Complices depuis 70 ans

MARIAGE. «Fais attention à ce que tu vas dire», interrompt Jean avec le sourire lorsque je demande à son épouse la plus belle qualité de son mari…

Le regard complice et amoureux, voilà ce qui décrit le mieux Jean Fugère et Louisette Roy qui ont été l’objet samedi dernier d’une fête à la Résidence Grand-Mère pour souligner leur 70e anniversaire de mariage.

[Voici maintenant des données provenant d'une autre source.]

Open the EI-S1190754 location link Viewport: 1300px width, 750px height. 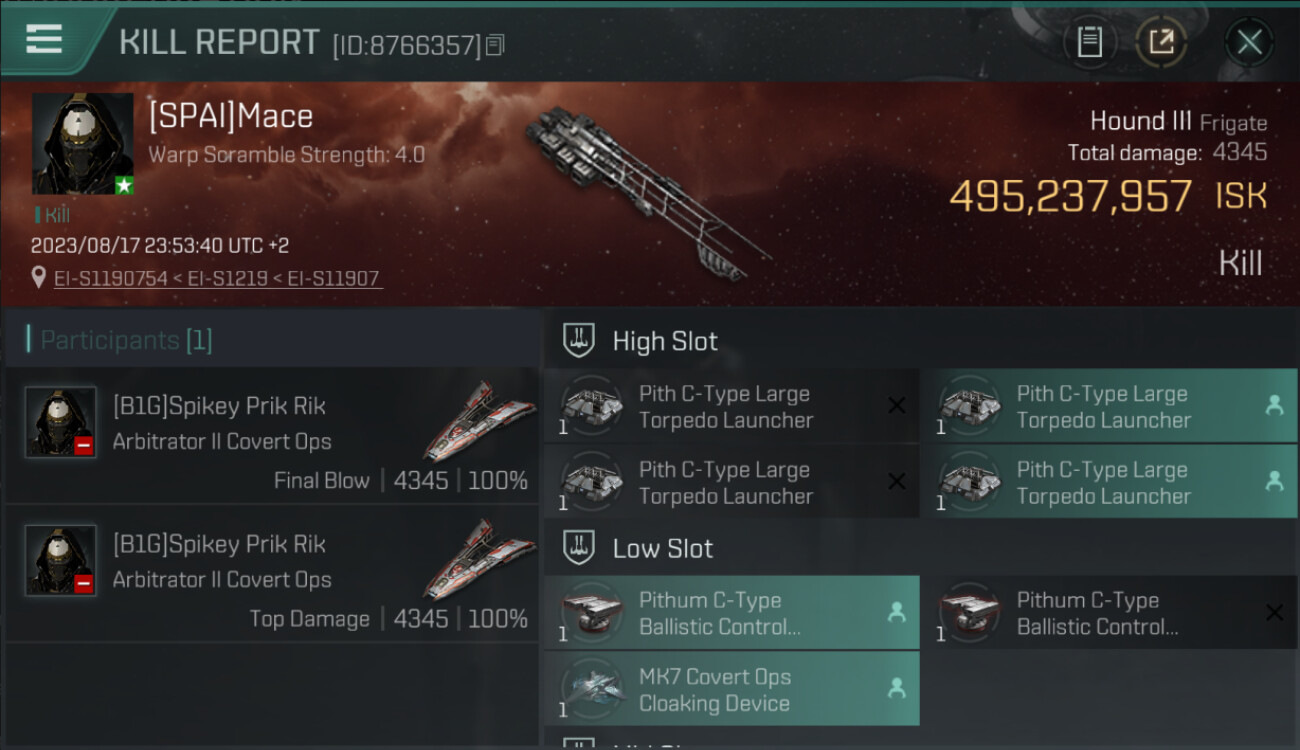point(110,278)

Celui-ci aura lieu précisément le 14 juin prochain mais la parenté a profité du grand weekend pascal pour démontrer leur appréciation au couple. Et du monde, il y en avait: elle vient d’une famille de 18 enfants alors que lui partageait la table avec 11 autres frères et sœurs. À 90 et 92 ans respectivement, Louisette et Jean ont vécu une belle vie.

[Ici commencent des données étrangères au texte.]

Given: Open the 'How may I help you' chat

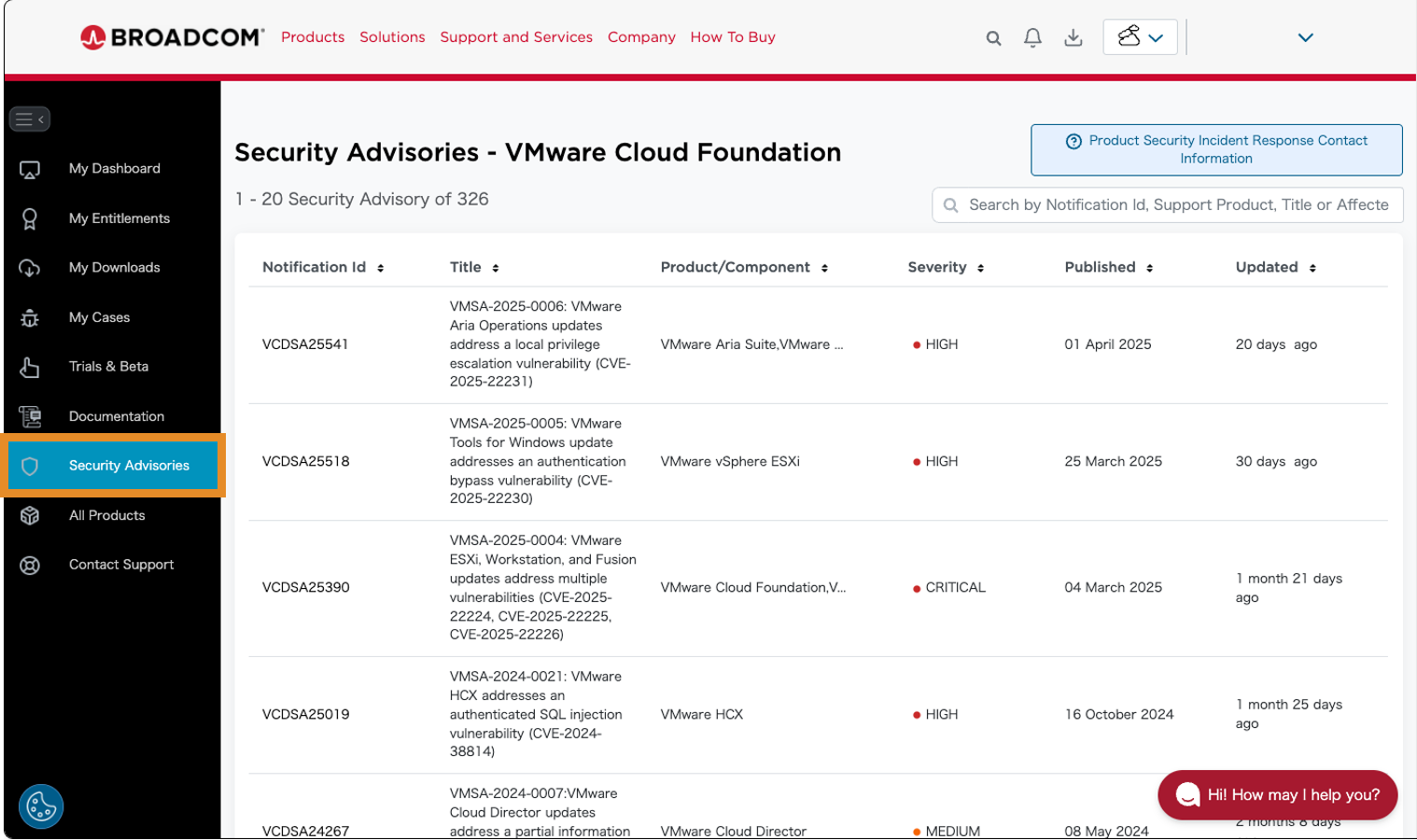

Le secret de leur longévité? «Faut pas casser la corde. Faut défaire les nœuds»      – Louisette

Comme presque toutes les femmes de sa génération, elle a élevé seule leurs cinq enfants et vu à leur éducation pendant que lui gérait des chantiers de bûcherons pour Consolidated Bathurst en Haute-Mauricie. «J’ai aimé ma vie en forêt. Moi, tout seul dans le bois, je suis heureux», raconte celui qui bûchait encore son bois l’an dernier sur sa terre de 240 arpents à Saint-Élie-de-Caxton.

«Il pouvait parfois être six mois dans les chantiers avant de redescendre», souligne Louisette. Avant que les enfants n’entrent à l’école, toute la famille accompagnait parfois le papa à Mattawin ou Rivière-aux-Rats où il bossait.

Le jeune marié fait le taxi

Avant de se marier, les jeunes tourtereaux se sont fréquentés durant deux ans et demi. «On s’est laissé six mois mais on est revenu», précise Louisette. Ils se rappellent comme si c’était hier de la journée du 14 juin 1949 à l’église de Saint-Luc-de-Vincennes. Lui, un gars de la place et elle, une nouvelle venue dont la famille du Cap-de-la-Madeleine venait d’acheter une ferme dans le village. «Il faisait beau ce jour-là mais durant la veillée à la Plage du Bouleau, à Saint-Narcisse, ça été le déluge. Tellement que moi, le nouveau marié, j’ai dû faire le taxi pour ramener chez eux les gens qui n’avaient pas de voiture», rit de bon cœur Jean.

Comme beaucoup de nouveaux mariés à cette époque, le jeune couple met le cap sur la Gaspésie pour leur voyage de noces. À leur retour une semaine plus tard, une autre soirée était organisée comme c’était la tradition raconte Louisette qui avait revêtu pour l’occasion sa robe de mariée.

Souvenir de juin 1949 alors que le jeune couple fait le tour de la Gaspésie durant leur voyage de noces.

Comme c’était la coutume à l’époque, le journal local publie un court texte pour annoncer le mariage. «Pour voyager, Mme Fugère portait un tailleur rouge chinois, un chapeau de bakou naturel, souliers et accessoires bruns.», peut-on lire sur une découpure conservée précieusement par le couple.

Après avoir résidé brièvement à Saint-Luc-de-Vincennes et Saint-Stanislas, ils s’établissent à Grand-Mère au milieu des années 1950. Ce n’est que l’an dernier qu’ils vendent leur maison pour aller demeurer à la Résidence Grand-Mère. Du haut du 6e étage, ils ont une vue imprenable sur les montagnes boisées et les couchers de soleil. «Ça me rappelle ma vie dans les chantiers. Moi, je trouve ça beau les arbres», raconte l’ancien contremaître.

Et la plus belle qualité de M. Fugère finalement? «C’est un homme travaillant et un bon père de famille», complimente Louisette. Et la plus belle de madame? «C’est une femme adroite de ses mains. Elle peut virer des montagnes à l’envers», termine tendrement Jean.